The Edinburgh repeatedly returned to discussions of currency and its effect on trade, financial institutions, and government; more than 600 articles from 1803-1830 mention ‘money’ (about the same rate as the Quarterly, but notably less frequently than many periodicals, including, in the 1820s, Blackwood’s Edinburgh Magazine). In its first issue, it offered a distinctly positive and measured review (written by Horner) of Henry Thornton’s Paper Credit, a cautious endorsement of the Restriction Act. Eventually, Horner and Thornton would team up as principal authors of the Bullion Report of 1810-1.

In 1808, responding to Thomas Smith’s ‘Essay on the Theory of Money and Exchange’ and the vagueness with which both Smith and his predecessors have defined money mistakenly as a ‘measure of value’, and insisting this failure leads their analyses astray, the Edinburgh declared that to call money a ‘measure’, is to use that metaphorically; where a ‘pint’ is a ‘measure of water’, it is only metaphorically that ‘a shilling measures a quarter loaf’. This metaphor conceals a most crucial quality of money, namely that – unlike standards of measures such as the pint and the yard – ‘it is itself perpetually subject to variations’ (ER 13:4, 39). After demonstrating the absurdity of considering money as an ‘abstract idea’ (43), the Edinburgh demonstrates, with an amusing narrative, that the inconvenience of barter exchange occurs because of the specificity of commodities: a man with a sheep desires a hatchet, but a sheep is worth 6 hatchets, and he cannot give only a sixth of the sheep, and in any case, the man selling the hatchet ‘does not want to purchase a sheep, but a cloak’. The Edinburgh rehearses a historical imagining by which precious metals are simply a common object of barter and, by social practice, are shaped into recognizable forms – coins – in which the stamp indicates an established quantity of the metal. The conclusion drawn is that ‘coins are mere commodities, subject to the laws which regulate the purchase and sale of all other commodities’ (49).

Yet this understanding of money became complicated as money entered the discourse of contracts, where money was both ‘the standard, by a comparison with which the relative values of commodities is ascertained’ and ‘also the equivalent, by the delivery of a fixed amount of which, the stipulations, in almost all contracts and agreements, may be discharged’. Considering three books that concerned the ‘Pernicious Effects of Degrading the Standard of Money’, the Edinburgh, declaring that making ‘any direct alteration in the terms of a contract’ by the government would be a ‘tyrannical interference with the rights of property that could not be tolerated’, decried a substitute strategy of ‘altering the standard’ and consequently and simultaneously altering the purchase power – the actual determinate by which one agrees to a price – that is ultimately delivered. Demonstrating a strategy of devaluing currency in order to reduce national and royal debt, the Edinburgh notes that the result – the fact that the government and monarchy now must also use the degraded money for purchasing – means that no long-term gain is achieved by resolving debt in this fashion (ER 35:2, 474) and the government’s ability to borrow is curtailed. Thus, the prolonged restriction on paper money meant that the quantity in circulation, held steady by the discipline of the government and the watchful accounting of the public press for the first decade of the Back Restriction Act, gave way to a dramatic rise in the amount of paper money and a corresponding depreciation of its value, thus effectively transforming contracts in favor of debtors as against creditors (478).

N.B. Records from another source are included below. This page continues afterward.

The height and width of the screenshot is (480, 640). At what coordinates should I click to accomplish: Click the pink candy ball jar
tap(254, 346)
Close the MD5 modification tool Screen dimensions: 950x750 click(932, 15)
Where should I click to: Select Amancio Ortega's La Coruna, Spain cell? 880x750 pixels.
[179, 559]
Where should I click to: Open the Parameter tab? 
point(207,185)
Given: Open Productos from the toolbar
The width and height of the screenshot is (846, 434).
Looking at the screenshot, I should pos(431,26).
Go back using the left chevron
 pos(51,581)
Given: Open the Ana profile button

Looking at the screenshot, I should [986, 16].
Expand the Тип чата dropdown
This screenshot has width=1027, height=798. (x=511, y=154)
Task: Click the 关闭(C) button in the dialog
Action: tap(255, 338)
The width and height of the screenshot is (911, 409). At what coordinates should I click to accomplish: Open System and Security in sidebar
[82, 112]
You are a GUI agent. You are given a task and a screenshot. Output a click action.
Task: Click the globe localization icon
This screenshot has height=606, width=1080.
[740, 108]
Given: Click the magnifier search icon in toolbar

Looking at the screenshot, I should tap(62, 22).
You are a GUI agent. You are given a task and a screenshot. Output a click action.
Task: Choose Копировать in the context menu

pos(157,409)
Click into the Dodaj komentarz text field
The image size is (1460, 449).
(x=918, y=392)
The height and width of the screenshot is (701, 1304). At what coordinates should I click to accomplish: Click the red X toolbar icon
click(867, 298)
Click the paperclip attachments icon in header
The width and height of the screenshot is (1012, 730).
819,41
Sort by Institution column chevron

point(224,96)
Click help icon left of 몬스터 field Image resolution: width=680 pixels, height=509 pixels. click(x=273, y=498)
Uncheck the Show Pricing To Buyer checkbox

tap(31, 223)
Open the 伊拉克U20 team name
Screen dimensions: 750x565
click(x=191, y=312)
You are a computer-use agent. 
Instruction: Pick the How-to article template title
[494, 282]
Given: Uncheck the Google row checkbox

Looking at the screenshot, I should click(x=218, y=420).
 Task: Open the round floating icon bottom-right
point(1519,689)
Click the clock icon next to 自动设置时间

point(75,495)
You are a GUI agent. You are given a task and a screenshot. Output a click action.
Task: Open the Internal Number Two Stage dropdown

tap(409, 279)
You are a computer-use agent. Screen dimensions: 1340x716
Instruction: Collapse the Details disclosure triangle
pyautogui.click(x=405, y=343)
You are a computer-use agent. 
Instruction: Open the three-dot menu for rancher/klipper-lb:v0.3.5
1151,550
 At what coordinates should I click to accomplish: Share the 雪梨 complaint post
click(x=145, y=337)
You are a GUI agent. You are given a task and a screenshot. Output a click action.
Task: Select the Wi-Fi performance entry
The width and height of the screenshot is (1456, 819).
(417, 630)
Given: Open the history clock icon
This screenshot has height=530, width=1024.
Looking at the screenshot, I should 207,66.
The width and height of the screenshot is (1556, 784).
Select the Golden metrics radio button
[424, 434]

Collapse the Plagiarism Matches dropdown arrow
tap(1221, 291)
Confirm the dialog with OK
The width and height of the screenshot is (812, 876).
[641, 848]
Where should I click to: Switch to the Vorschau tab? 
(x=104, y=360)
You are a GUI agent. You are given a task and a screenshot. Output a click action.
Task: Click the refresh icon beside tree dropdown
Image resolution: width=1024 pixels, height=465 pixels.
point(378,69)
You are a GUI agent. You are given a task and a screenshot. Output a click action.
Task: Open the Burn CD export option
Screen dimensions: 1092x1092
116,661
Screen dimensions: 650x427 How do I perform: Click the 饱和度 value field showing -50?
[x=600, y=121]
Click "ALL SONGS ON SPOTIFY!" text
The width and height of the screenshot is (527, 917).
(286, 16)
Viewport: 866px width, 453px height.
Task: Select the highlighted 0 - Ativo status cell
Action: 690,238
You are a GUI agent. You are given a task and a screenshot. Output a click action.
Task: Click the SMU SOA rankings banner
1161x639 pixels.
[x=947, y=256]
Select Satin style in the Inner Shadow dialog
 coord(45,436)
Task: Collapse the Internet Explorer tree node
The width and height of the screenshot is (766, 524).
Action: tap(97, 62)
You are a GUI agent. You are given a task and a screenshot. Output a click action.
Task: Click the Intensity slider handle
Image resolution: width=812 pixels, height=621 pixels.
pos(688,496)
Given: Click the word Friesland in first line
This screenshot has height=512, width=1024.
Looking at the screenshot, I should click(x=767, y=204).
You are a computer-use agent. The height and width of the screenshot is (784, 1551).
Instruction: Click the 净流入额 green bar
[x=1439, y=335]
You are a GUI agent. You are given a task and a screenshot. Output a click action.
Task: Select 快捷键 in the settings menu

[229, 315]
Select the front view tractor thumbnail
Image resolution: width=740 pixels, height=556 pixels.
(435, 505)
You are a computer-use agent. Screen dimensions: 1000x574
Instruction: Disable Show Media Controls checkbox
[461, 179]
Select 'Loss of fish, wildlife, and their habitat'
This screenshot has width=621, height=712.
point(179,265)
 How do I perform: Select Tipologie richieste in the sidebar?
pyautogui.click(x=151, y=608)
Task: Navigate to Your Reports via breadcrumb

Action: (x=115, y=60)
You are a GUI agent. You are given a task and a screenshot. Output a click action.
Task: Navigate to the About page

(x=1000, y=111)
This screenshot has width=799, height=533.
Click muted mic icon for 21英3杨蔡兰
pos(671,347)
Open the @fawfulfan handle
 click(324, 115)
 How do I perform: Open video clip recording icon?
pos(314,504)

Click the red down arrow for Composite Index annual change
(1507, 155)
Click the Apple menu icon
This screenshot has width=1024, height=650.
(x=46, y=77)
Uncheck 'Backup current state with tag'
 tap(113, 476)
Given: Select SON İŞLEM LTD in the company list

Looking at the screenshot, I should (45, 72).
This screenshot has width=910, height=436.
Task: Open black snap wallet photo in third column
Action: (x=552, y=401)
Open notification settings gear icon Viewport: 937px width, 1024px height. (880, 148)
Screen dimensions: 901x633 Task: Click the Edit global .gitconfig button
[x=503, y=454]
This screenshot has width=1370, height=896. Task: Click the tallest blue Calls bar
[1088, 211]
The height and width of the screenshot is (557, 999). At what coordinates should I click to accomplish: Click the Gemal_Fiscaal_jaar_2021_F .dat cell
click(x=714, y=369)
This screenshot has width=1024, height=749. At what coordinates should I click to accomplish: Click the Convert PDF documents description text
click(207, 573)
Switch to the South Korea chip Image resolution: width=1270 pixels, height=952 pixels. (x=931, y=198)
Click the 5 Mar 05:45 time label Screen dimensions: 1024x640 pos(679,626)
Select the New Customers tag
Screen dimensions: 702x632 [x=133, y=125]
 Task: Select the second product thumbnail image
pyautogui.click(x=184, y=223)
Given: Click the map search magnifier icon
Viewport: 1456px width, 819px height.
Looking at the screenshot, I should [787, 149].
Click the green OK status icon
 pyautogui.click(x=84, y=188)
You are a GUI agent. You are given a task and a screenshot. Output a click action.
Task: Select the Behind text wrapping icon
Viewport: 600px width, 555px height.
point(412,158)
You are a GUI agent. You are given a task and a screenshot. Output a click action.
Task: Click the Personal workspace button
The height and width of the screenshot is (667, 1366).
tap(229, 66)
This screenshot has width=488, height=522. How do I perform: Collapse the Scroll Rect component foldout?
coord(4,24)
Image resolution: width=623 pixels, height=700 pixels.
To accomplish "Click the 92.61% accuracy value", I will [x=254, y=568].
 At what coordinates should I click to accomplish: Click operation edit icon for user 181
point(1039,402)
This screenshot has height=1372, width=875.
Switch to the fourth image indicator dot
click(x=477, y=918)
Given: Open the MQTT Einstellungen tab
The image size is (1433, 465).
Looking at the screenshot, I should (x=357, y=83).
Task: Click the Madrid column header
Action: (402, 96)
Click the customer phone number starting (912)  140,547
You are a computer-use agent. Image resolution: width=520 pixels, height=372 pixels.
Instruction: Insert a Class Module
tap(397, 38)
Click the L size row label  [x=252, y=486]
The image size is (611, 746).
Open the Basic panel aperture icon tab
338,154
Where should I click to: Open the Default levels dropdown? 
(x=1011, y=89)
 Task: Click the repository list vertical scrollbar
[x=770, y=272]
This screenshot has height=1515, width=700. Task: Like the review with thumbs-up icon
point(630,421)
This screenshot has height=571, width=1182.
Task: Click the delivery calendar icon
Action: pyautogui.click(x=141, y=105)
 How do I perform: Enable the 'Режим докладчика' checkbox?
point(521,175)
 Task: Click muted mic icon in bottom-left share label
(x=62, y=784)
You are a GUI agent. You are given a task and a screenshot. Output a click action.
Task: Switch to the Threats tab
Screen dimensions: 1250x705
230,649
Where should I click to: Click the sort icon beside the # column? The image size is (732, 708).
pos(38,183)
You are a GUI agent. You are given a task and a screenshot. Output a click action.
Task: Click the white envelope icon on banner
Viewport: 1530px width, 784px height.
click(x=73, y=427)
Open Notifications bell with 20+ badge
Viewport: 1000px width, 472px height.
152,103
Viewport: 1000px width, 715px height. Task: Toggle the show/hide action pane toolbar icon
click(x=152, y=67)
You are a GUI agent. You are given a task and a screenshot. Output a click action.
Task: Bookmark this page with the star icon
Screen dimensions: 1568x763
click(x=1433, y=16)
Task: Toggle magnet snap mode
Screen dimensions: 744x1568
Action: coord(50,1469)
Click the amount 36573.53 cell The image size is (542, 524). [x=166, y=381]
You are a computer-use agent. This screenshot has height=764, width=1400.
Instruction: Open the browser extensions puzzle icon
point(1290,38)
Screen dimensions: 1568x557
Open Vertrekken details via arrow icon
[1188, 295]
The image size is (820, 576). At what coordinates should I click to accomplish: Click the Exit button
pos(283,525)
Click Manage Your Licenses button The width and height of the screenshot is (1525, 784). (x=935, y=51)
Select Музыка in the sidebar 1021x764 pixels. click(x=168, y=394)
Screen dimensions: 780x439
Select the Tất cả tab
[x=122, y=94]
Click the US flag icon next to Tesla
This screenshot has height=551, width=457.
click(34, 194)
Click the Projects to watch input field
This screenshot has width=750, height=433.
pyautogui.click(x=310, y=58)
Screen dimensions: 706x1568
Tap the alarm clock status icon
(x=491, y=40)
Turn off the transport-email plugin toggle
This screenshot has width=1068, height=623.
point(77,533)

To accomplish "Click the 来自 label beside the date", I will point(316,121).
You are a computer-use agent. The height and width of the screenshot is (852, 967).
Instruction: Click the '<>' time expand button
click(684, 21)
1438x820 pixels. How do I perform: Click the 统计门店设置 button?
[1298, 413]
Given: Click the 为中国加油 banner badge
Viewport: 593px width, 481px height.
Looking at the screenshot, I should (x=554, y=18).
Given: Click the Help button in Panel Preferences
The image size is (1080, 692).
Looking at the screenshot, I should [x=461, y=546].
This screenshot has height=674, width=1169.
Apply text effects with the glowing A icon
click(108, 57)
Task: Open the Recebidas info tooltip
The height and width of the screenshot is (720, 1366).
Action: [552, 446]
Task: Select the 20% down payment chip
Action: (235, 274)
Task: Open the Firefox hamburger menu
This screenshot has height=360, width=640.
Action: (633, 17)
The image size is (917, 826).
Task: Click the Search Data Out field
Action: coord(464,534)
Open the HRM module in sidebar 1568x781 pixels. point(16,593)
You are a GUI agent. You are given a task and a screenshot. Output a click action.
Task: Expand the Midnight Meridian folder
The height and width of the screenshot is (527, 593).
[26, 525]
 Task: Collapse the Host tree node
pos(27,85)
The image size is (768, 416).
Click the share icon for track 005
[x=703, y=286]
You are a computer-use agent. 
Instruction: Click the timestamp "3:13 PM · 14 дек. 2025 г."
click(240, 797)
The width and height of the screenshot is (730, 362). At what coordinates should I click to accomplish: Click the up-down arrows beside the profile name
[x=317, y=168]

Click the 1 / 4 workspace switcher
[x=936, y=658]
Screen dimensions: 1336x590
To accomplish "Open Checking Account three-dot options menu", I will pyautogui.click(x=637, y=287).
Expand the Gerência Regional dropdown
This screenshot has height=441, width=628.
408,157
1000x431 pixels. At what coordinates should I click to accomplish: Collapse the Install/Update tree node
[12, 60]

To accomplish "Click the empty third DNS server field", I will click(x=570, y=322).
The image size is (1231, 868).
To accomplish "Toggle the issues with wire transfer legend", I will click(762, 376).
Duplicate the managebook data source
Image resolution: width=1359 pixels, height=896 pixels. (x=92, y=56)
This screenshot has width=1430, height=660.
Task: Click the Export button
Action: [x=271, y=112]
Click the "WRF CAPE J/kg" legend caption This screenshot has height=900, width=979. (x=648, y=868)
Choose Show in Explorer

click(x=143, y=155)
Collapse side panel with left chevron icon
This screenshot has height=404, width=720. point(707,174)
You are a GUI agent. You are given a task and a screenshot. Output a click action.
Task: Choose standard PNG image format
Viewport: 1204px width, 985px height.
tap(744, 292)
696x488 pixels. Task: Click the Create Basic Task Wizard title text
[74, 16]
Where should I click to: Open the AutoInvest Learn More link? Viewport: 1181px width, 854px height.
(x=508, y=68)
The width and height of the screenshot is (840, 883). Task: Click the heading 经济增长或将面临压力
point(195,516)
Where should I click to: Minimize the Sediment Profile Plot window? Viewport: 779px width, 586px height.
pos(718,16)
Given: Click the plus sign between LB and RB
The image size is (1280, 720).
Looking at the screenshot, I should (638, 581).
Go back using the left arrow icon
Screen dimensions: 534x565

The Edinburgh, however, goes on to argue that the return to a gold standard is similarly damaging, although in the opposite direction, forcing debtors to pay a higher value than their loan stipulated. In 1826, the Edinburgh continued to warn against that ‘sudden change in the quantity, and, consequently, in the value of money’ (ER 44:1, 71). A vital component of its promulgation of political economy, the Edinburgh under Jeffrey continued to chart the increasing rise in international money markets as well as to insist on an empirical basis for its understanding of the importance of the rate of monetary circulation as an indicator of economic health.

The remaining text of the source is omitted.